"Certains sont sceptiques face à ce dialogue et à la possibilité d'arriver à quoi que ce soit de substantiel. Il nous appartient donc (...) d'arriver à des résultats tangibles sur les questions les plus importantes pour nos deux nations", a-t-il dit.

Soucieux de leur déficit commercial, dû pour plus du tiers aux importations chinoises (41% en octobre), les Etats-Unis demandent notamment avec insistance à Pékin de réévaluer sa monnaie.

Le secrétaire au Trésor s'est une nouvelle fois fait l'écho de cette demande, appelant à plus de flexibilité du yuan à court terme et une convertibilité totale à moyen terme.

Mais le yuan n'est pas le seul point de friction, les Etats-Unis se plaignant des violations des droits de propriété intellectuelle (DPI) et des entraves à l'ouverture du marché chinois.

Dans un rapport publié lundi, Washington a menacé de poursuivre la Chine devant les instances de l'Organisation mondiale du commerce (OMC) si elle n'ouvre pas davantage son marché.

Jeudi, Wu Yi a assuré que la Chine "continuerait à intensifier la protection des DPI", jugeant une telle amélioration "nécessaire alors que la Chine s'ouvre et encourage l'innovation".

Elle a par ailleurs souligné que la Chine avait fait de grands progrès réglementaires pour se conformer aux règles de l'OMC.

"La Chine continuera de respecter ses engagements", a-t-elle assuré.

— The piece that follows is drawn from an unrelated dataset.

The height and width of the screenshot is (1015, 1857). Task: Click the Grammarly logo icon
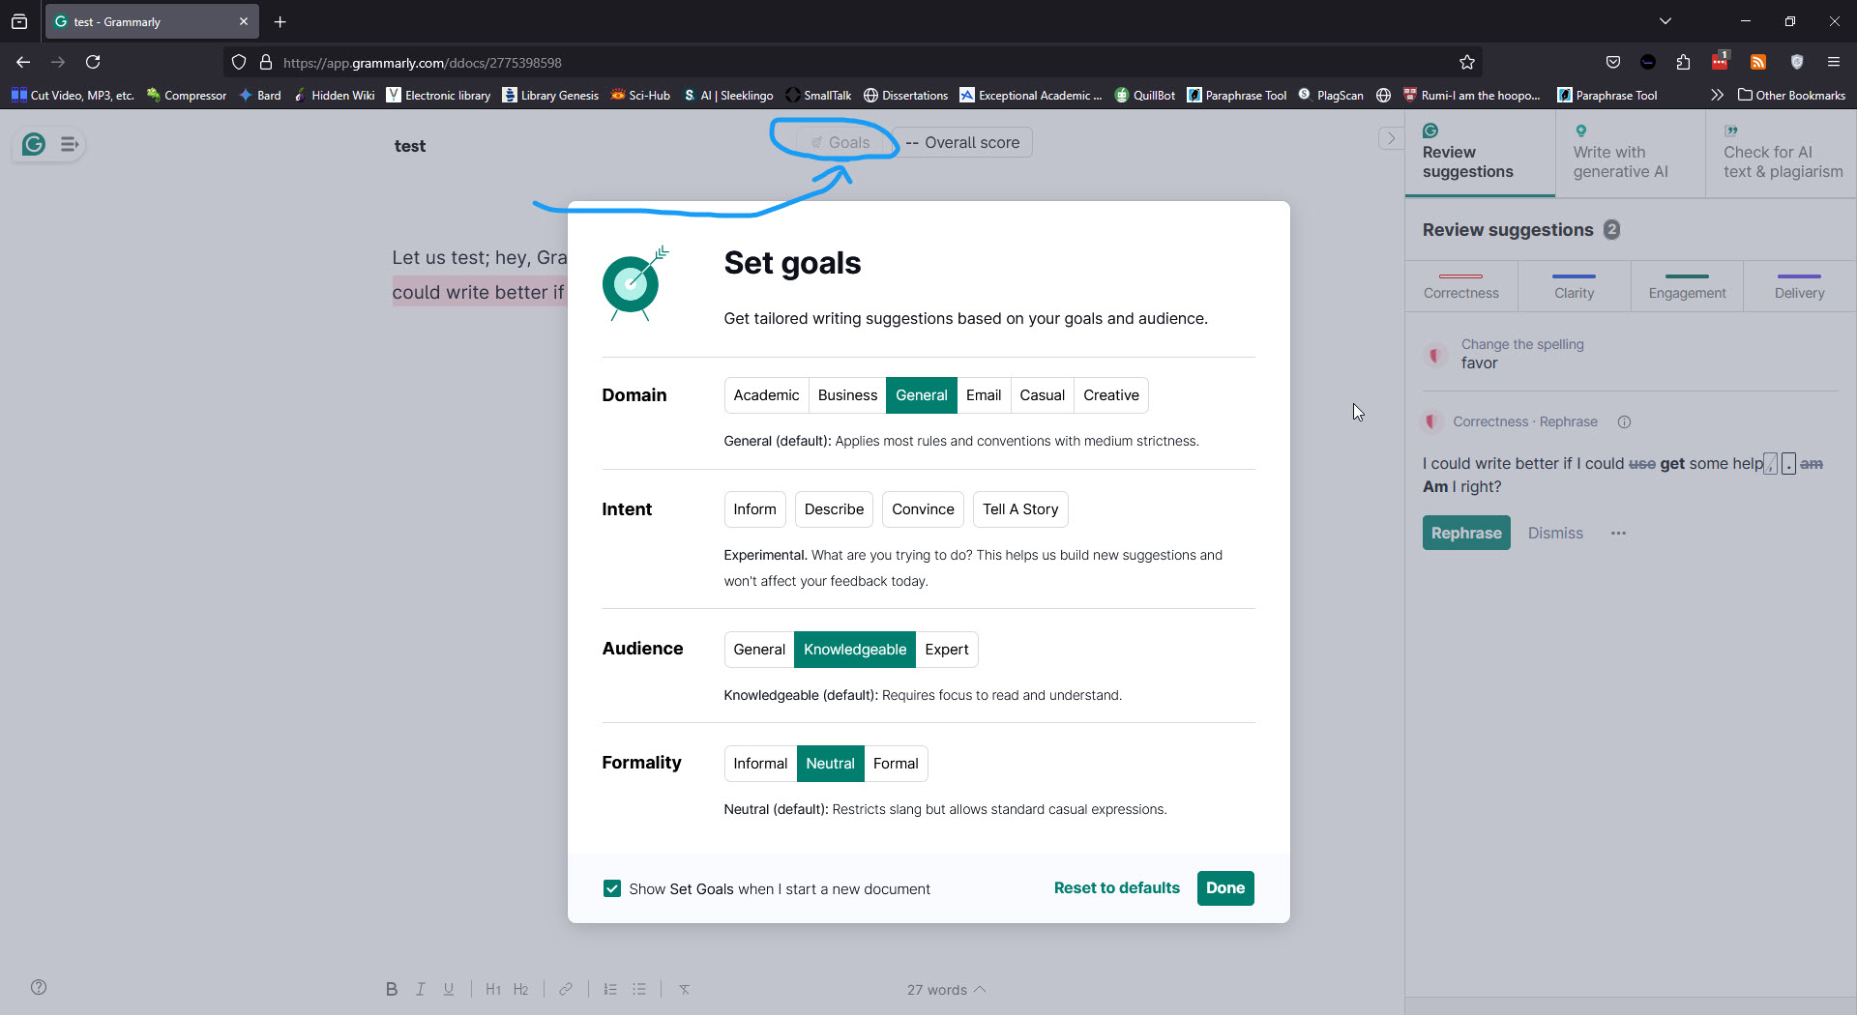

La responsable a encore indiqué que son pays essayait d'accroître ses importations afin de remédier aux déséquilibres commerciaux.

La délégation chinoise comprend notamment le ministre du Commerce Bo Xilai et le président de la Banque centrale Zhou Xiaochuan.

Outre M. Paulson, l'équipe américaine ne comprend pas moins six des secrétaires du gouvernement Bush, ainsi que le président de la Réserve fédérale (Fed) Ben Bernanke.

Jamais les Etats-Unis n'avaient envoyé en Chine un tel aréopage de personnalités.